Render as a numbered list, omitting blank lines, only the part of the records that opens with the line containing "will pyautogui.click(x=45, y=187)." and closes with the line containing "pyautogui.click(x=248, y=172)".

Extracted data entries
--*--
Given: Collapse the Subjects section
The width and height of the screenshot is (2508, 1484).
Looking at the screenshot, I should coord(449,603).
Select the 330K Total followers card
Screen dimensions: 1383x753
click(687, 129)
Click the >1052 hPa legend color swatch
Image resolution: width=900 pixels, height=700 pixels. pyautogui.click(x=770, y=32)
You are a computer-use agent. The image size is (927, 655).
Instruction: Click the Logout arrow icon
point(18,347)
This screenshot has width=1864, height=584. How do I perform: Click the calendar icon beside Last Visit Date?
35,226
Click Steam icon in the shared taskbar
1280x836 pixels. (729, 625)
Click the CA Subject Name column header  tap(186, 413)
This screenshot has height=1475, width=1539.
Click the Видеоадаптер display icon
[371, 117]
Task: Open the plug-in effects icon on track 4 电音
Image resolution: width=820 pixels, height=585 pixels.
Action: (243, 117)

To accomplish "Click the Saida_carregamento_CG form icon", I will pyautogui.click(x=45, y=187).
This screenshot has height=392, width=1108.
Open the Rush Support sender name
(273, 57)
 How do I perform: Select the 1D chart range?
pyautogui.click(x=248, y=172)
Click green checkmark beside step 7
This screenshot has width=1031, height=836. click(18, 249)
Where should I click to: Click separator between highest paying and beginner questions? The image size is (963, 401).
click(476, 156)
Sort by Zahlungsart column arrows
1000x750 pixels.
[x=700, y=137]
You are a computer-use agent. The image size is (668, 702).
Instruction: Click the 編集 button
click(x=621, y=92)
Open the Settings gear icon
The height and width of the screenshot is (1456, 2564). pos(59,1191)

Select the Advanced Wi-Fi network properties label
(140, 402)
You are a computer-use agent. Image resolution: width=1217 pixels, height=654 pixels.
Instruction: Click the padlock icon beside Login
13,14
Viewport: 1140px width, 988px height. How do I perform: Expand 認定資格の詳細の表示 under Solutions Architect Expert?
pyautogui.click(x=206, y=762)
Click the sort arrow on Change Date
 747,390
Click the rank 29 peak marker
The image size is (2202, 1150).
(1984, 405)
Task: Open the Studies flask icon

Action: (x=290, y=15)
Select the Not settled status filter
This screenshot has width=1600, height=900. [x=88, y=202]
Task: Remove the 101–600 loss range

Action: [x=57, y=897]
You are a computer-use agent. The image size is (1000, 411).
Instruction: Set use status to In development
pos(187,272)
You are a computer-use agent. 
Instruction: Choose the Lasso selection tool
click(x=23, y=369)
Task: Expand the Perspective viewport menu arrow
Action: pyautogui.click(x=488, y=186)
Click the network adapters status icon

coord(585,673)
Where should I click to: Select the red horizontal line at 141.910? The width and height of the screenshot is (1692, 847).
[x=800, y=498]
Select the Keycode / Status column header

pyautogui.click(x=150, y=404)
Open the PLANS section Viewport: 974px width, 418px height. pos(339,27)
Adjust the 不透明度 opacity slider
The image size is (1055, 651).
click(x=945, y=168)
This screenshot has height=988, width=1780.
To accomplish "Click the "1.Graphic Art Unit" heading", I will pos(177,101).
--*--
### SOLUTION FOR THIS TASK
1. To accomplish "Click the Saida_carregamento_CG form icon", I will pyautogui.click(x=45, y=187).
2. This screenshot has height=392, width=1108.
3. Open the Rush Support sender name
4. (273, 57)
5.  How do I perform: Select the 1D chart range?
6. pyautogui.click(x=248, y=172)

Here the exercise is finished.